American Tr. Ins. Co. v Smiley, 2021 NY Slip Op 05807 (1st Dept. 2021)
(2) “Before Supreme Court, defendants did not contest the affiant’s assertion that the September 7, 2017 notice was mailed the same day, three days before Ortiz signed the general release in question (see CPLR 2103[b][2] [service completed when mailed])”
(1) “The notice dated September 7, 2017, advising defendants’ insurer of the payment of PIP benefits covering the medical bills of nonparty Damaris Ortiz and demanding reimbursement, establishes that plaintiff insurer’s “right to subrogation ‘accrue[d] upon payment of the loss'” on September 5, 2017″
(3) Contrary to defendants’ contention, the notices were not required to be sent directly to them, instead of their insurer, which was their “agent acting within the scope of [its] agency” (Center v Hampton Affiliates, 66 NY2d 782, 784 [1985]), and from which plaintiff had already recovered payments it made for another injured individual’s medical bills due to defendants’ liability arising from the same automobile accident (see Insurance Law § 5105[a]).
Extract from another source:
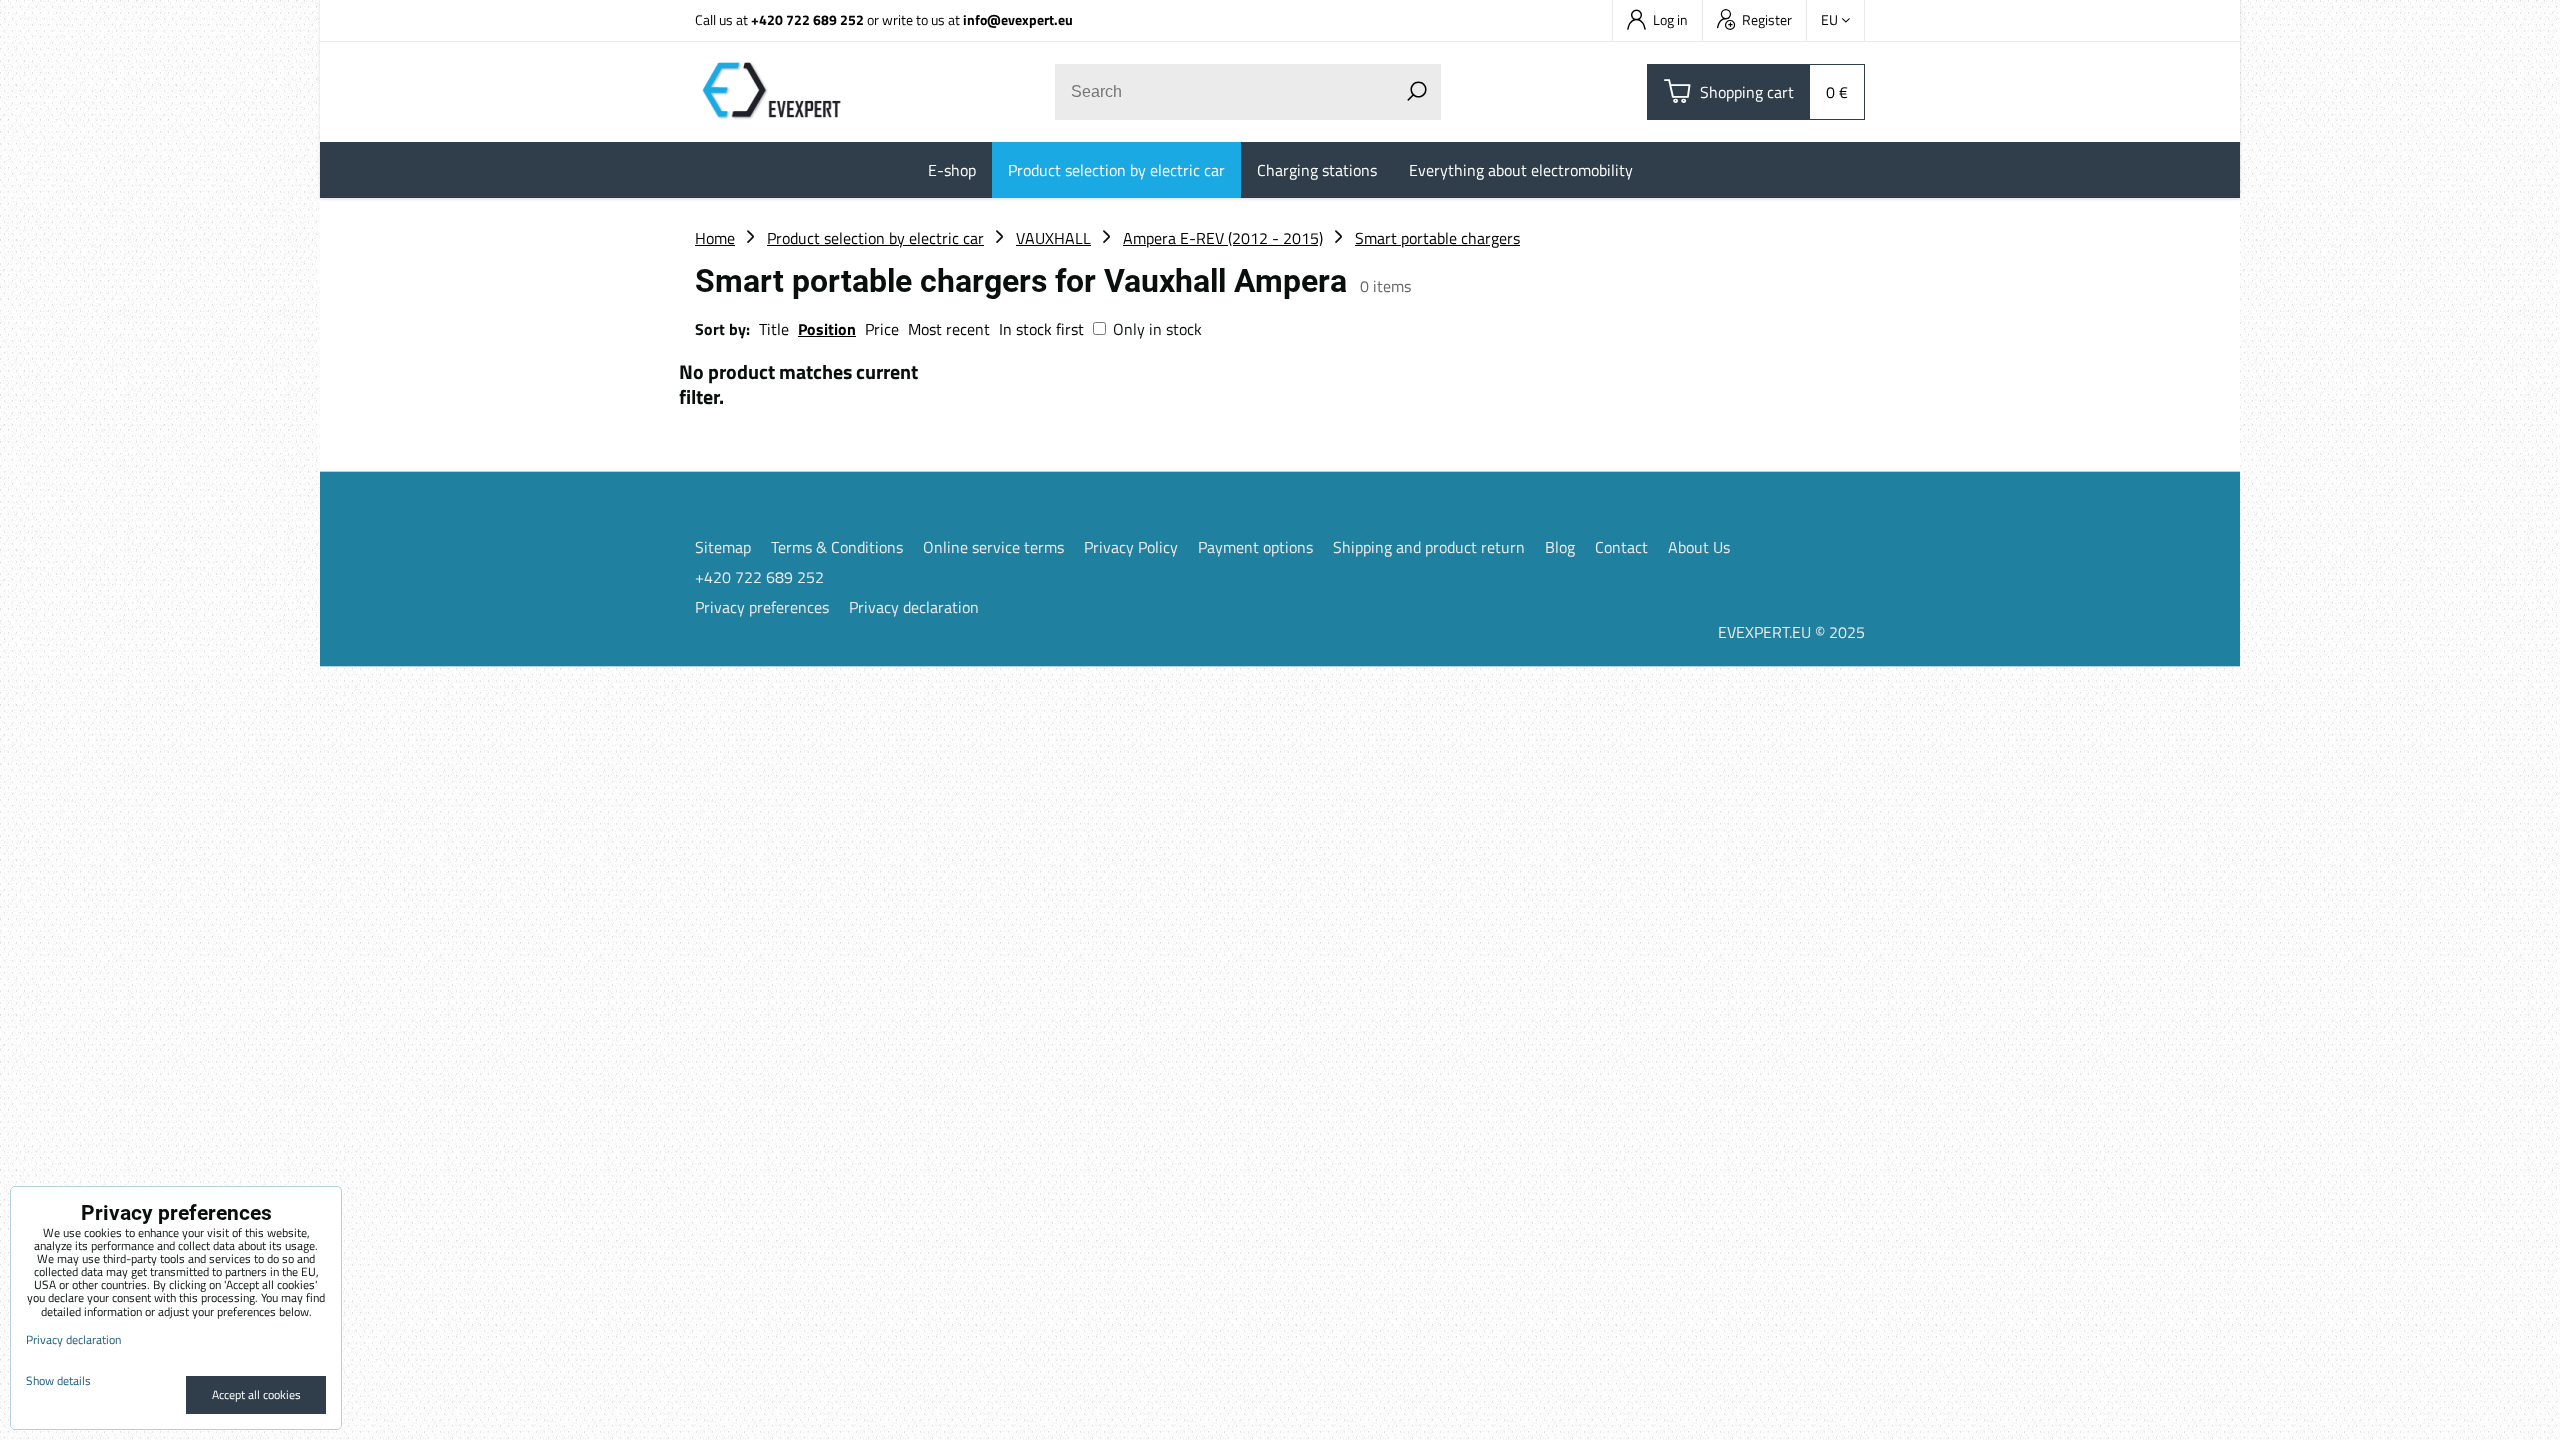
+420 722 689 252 (807, 19)
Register (1767, 19)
The insurer’s “knowledge” of plaintiff’s subrogation right “is imputed to [its] principal[s],” who are “bound by such knowledge although the information is never actually communicated to [them]” (Center, 66 NY2d at 784 [citations omitted]). Notably, prior to plaintiff’s first payment of benefits covering Ortiz, the bill of particulars served by Ortiz upon defendants in her personal injury action advised of the expected PIP coverage by plaintiff. As such, defendants “kn[e]w[] or should have known that a right to subrogation exist[ed]” at the time Ortiz signed the general release”
Under the law of agency, “Defendant” knew of APIP subrogration prior to the release execution. The end result is the defendant carrier will either stick its insured with ATIC’s bill or pay over the limits.